## Source material
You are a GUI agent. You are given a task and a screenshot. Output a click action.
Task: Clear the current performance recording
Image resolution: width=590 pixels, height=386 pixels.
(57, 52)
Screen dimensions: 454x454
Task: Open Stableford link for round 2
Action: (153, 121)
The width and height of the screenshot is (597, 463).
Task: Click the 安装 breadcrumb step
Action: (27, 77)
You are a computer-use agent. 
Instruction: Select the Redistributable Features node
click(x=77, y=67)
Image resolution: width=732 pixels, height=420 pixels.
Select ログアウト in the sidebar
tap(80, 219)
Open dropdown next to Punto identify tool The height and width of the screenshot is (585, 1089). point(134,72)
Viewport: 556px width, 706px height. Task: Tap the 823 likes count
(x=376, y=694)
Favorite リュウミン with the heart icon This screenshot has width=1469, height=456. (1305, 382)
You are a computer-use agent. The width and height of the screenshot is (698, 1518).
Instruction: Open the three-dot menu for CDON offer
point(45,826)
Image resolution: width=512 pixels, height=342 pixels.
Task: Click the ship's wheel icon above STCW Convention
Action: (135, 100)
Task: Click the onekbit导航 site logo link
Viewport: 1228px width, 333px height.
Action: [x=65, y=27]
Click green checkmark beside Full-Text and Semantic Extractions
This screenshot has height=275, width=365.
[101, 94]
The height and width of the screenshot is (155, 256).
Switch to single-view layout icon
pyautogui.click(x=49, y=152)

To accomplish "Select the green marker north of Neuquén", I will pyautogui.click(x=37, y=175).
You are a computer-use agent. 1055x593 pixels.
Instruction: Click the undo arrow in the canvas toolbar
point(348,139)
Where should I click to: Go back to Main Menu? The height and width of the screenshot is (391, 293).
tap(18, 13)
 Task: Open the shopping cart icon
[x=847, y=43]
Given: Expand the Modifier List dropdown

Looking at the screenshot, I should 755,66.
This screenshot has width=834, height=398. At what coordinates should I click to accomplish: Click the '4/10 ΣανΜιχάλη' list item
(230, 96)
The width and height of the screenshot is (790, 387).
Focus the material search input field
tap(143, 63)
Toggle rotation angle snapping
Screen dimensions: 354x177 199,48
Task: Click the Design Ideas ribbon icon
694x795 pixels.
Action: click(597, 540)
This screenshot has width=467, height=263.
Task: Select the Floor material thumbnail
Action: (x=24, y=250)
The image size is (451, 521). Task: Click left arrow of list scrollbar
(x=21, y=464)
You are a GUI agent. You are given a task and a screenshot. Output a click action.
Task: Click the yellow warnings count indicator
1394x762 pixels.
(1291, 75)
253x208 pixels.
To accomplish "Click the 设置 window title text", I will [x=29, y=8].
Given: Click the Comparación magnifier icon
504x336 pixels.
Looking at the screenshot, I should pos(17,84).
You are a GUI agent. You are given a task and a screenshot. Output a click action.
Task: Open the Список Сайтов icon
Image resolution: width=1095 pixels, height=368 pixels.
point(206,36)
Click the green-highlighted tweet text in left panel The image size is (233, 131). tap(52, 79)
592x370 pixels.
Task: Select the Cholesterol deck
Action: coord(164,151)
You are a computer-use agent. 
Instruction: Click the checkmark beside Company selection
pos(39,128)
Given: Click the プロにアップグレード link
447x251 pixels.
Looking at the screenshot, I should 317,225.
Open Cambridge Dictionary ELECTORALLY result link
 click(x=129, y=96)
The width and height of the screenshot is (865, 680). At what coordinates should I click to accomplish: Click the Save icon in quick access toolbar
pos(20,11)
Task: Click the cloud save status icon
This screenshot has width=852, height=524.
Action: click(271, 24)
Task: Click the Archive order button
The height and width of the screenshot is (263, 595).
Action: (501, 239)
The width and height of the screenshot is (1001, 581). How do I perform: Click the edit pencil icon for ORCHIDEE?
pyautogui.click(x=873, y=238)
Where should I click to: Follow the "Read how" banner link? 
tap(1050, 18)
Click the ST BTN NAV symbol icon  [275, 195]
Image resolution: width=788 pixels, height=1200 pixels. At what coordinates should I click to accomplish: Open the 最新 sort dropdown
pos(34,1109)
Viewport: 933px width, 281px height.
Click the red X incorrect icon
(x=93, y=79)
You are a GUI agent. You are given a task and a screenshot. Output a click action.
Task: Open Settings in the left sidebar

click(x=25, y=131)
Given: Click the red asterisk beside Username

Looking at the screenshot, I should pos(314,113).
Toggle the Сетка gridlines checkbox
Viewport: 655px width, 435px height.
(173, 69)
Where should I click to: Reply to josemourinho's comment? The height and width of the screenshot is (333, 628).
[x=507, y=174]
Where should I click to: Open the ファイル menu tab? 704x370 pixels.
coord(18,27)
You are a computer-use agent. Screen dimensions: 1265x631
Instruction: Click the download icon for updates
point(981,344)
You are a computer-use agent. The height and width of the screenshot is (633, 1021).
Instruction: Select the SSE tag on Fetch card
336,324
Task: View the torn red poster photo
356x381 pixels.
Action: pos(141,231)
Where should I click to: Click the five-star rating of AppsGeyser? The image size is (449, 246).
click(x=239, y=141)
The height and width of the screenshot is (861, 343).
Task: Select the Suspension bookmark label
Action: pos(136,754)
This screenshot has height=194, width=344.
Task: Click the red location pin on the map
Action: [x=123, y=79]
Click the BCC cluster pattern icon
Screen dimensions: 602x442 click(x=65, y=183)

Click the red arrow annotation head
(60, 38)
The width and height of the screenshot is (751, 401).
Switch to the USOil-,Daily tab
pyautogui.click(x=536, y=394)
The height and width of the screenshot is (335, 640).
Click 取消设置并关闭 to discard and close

## Action item
In how many lines of the records does the word "will" appear? Answer with the number only.

## Task output
2